Photo by Bob Christy/Kent State

Rob Curley
has gotten a lot of good press for his success at newspaper websites, but none better than the profile now online at Fast Company. Here's a typical observation:

... then along comes Curley, unburdened by pieties about "how we've always done it." Unlike previous ink-stained generations, he and his mostly young charges practice journalism with software code, video, podcasts, audio, slide shows, blogs--whatever works. Multimedia storytelling comes as naturally to him as satire did to Mencken. Likewise, interactivity: The notion of a newspaper as a conversation rather than a lecture doesn't strike fear in Curley, the way it does some newspaper purists. It's exciting, full of promise.

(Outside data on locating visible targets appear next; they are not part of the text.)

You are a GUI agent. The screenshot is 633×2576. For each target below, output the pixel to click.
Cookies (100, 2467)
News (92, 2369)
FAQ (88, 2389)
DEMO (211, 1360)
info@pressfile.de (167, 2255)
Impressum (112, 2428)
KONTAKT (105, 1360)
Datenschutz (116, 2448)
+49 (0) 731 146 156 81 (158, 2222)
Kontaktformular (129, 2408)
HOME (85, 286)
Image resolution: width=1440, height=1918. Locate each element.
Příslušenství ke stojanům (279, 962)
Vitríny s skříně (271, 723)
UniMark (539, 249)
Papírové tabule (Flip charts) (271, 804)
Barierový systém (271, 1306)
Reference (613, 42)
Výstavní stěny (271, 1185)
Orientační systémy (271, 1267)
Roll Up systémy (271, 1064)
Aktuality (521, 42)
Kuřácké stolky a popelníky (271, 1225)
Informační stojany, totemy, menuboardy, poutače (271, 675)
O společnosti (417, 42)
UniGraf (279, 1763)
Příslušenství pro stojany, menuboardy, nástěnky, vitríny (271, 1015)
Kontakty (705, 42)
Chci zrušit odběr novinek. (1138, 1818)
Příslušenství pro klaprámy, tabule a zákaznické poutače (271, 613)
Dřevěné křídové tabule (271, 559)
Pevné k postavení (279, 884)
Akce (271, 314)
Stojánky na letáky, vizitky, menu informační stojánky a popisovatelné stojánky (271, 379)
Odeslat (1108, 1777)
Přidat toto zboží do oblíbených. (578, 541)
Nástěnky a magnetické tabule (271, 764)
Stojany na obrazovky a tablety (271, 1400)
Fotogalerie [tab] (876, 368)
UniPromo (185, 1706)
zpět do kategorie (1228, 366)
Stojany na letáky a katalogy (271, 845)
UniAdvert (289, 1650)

And although that may seem a little super-heated, there is much to like about the way Curley approaches the business of employing digital tools to extend the work newspapers do. Importantly, one clear focus is on satsfying the information needs of audiences, not just doing what we've always done in different forms. I liked this explanation from Curley:

"Most people still think of a newspaper Web site as a digital version of what went on the press last night, but that's a small part of what we do," Curley says. "I want a site to be so cool and important to people that they talk about it the way you talk about having a great park where you live. It's a local amenity."

–Howard Weaver


  1. Curley's work is impressive and there's a lot we can take from it. We're trying to find a feature or several features to bring locals to the Web site every day. The form of choice now is blogs, but it will take new forms soon. I think we're seeing "fun" on the Web site that isn't happening in the paper and we have to run with it.